Selain dari tipe yang telah disebutkan di atas, areal kota dengan mintakat ke lima yaitu daerah dengan kemiringan yang cukup tinggi yang ditandai dengan tebing-tebing yang curam ataupun daerah tepian sungai perlu dijaga dengan membangun hutan kota agar terhindar dari bahaya erosi dan longsoran.

Hutan kota yang berada di daerah pesisir dapat berguna untuk mengamankan daerah pantai dari gempuran ombak laut yang dapat menghancurkan pantai. Untuk beberapa kota masalah abrasi pantai ini merupakan masalah yang sangat penting.

Kota yang memiliki kerawanan air tawar akibat menipisnya jumlah air tanah dangkal dan atau terancam masalah intrusi air laut, maka hutan lindung sebagai penyerap, penyimpan dan pemasok air harus dibangun di daerah resapan airnya. Dengan demikian ancaman bahaya intrusi air laut dapat dikurangi.

f.  Tipe Pengamanan

Yang dimaksudkan hutan kota dengan tipe pengamanan adalah jalur hijau di sepanjang tepi jalan bebas hambatan. Dengan menanam perdu yang liat dan dilengkapi dengan jalur pohon pisang dan tanaman yang merambat dari legum secara berlapis-lapis, akan dapat menahan kendaraan yang keluar dari jalur jalan. Sehingga bahaya kecelakaan karena pecah ban, patah setir ataupun karena pengendara mengantuk dapat dikurangi.

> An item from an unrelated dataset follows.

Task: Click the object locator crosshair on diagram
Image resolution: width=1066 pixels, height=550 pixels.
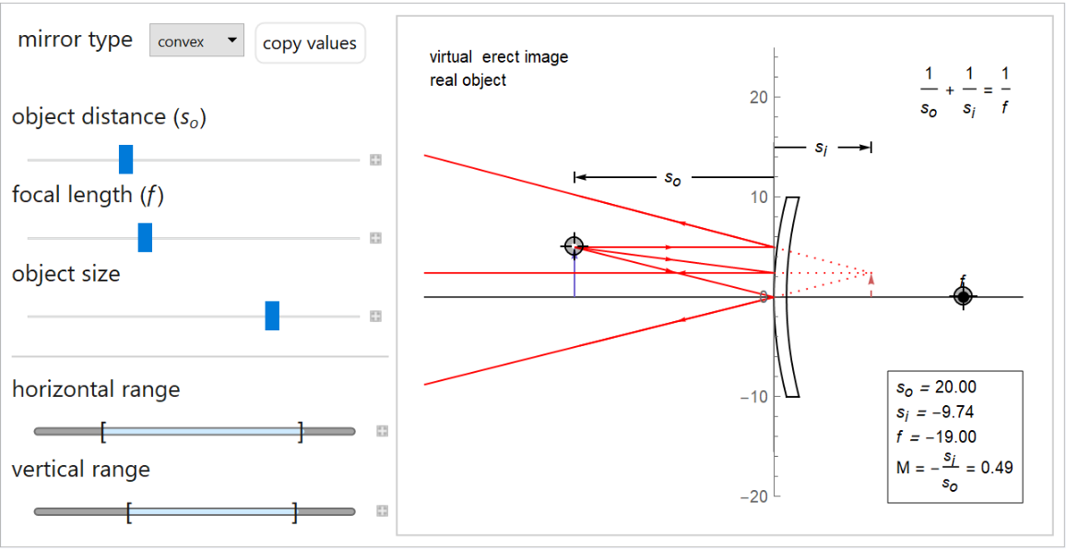Action: (x=574, y=245)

Pada kawasan ini tanaman harus betul-betul cermat dipilih yaitu yang tidak mengundang masyarakat untuk memanfaatkannya. Tanaman yang tidak enak rasanya seperti pisang hutan dapat dianjurkan untuk ditanam di sini.

 

Manfaat Pengembangan Hutan Kota

1.   Pelestarian Plasma Nutfah

Plasma nutfah merupakan bahan baku yang penting untuk pembangunan di masa depan, terutama di bidang pangan, sandang, papan, obat-obatan dan industri. Penguasaannya merupakan keuntungan komparatif yang besar bagi Indonesia di masa depan. Oleh karena itu, plasma nutfah perlu terus dilestarikan dan dikembangkan bersama untuk mempertahankan keanekaragaman hayati (Buku I Repelita V hal. 429). Hutan kota dapat dijadikan sebagai tempat koleksi keanekaragaman hayati yang tersebar di seluruh wilayah tanah air kita. Kawasan hutan kota dapat dipandang sebagai areal pelestarian di luar kawasan konservasi, karena pada areal ini dapat dilestarikan flora dan fauna secara exsitu. Salah satu tanaman yang langka adalah nam-nam (Cynometra cauliflora).

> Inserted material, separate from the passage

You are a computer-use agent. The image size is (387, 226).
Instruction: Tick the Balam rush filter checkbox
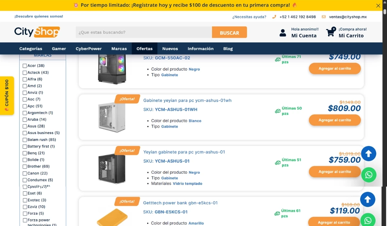[25, 140]
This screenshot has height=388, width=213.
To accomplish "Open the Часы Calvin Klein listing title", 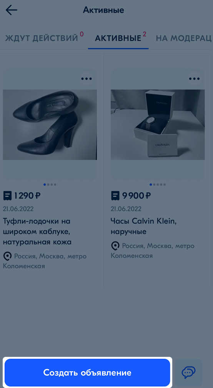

2.   Penahan dan Penyaring Partikel Padat dari Udara

Udara alami yang bersih sering dikotori oleh debu, baik yang dihasilkan oleh kegiatan alami maupun kegiatan manusia. Dengan adanya hutan kota, partikel padat yang tersuspensi pada lapisan biosfer bumi akan dapat dibersihkan oleh tajuk pohon melalui proses jerapan dan serapan. Dengan adanya mekanisme ini jumlah debu yang melayang-layang di udara akan menurun. Partikel yang melayang-layang di permukaan bumi sebagian akan terjerap (menempel) pada permukaan daun, khususnya daun yang berbulu dan yang mempunyai permukaan yang kasar dan sebagian lagi terserap masuk ke dalam ruang stomata daun. Ada juga partikel yang menempel pada kulit pohon, cabang dan ranting.

Daun yang berbulu dan berlekuk seperti halnya daun Bunga Matahari dan Kersen mempunyai kemampuan yang tinggi dalam menjerap partikel dari pada daun yang mempunyai permukaan yang halus (Wedding dkk. dalam Smith, 1981).

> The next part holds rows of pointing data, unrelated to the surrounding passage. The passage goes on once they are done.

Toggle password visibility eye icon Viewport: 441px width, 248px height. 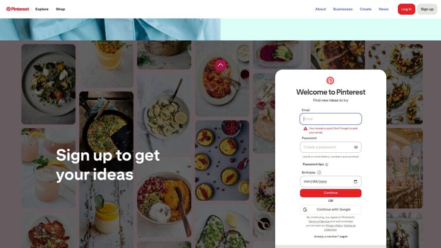coord(356,147)
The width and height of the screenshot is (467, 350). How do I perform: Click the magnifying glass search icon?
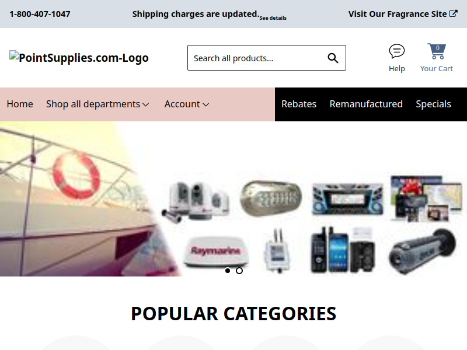333,58
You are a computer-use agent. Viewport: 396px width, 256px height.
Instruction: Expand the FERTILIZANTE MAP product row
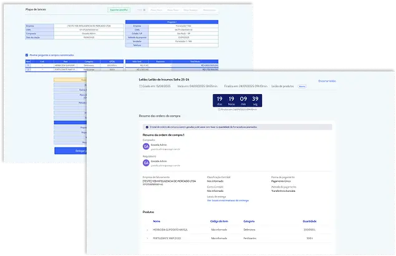(147, 239)
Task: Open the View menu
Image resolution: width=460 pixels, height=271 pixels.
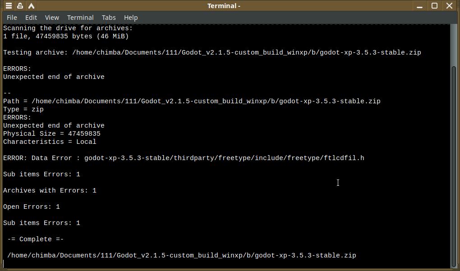Action: 52,18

Manfaat dari adanya tajuk hutan kota ini adalah menjadikan udara yang lebih bersih dan sehat, jika dibandingkan dengan kondisi udara pada kondisi tanpa tajuk dari hutan kota.

3.   Penyerap dan Penjerap Partikel Timbal

Kendaraan bermotor merupakan sumber utama timbal yang mencemari udara di daerah perkotaan (Goldmisth dan Hexter, 1967). diperkirakan sekitar 60-70% dari partikel timbal di udara perkotaan berasal dari kendaraan bermotor (Krishnayya dan Bedi, 1986).

Dahlan (1989); Fakuara, Dahlan, Husin, Ekarelawan, Danur, Pringgodigdo dan Sigit (1990) menyatakan damar (Agathis alba), mahoni (Swietenia macrophylla), jamuju (Podocarpus imbricatus) dan pala (Mirystica fragrans), asam landi (Pithecelobiumdulce), johar (Cassia siamea), mempunyai kemampuan yang sedang tinggi dalam menurunkan kandungan timbal dari udara. Untuk beberapa tanaman berikut ini : glodogan (Polyalthea longifolia) keben (Barringtonia asiatica) dan tanjung (Mimusops elengi), walaupun kemampuan serapannya terhadap timbal rendah, namun tanaman tersebut tidak peka terhadap pencemar udara. Sedangkan untuk tanaman daun kupu-kupu (Bauhinia purpurea) dan kesumba (Bixa orellana) mempunyai kemampuan yang sangat rendah dan sangat tidak tahan terhadap pencemar yang dikeluarkan oleh kendaraan bermotor.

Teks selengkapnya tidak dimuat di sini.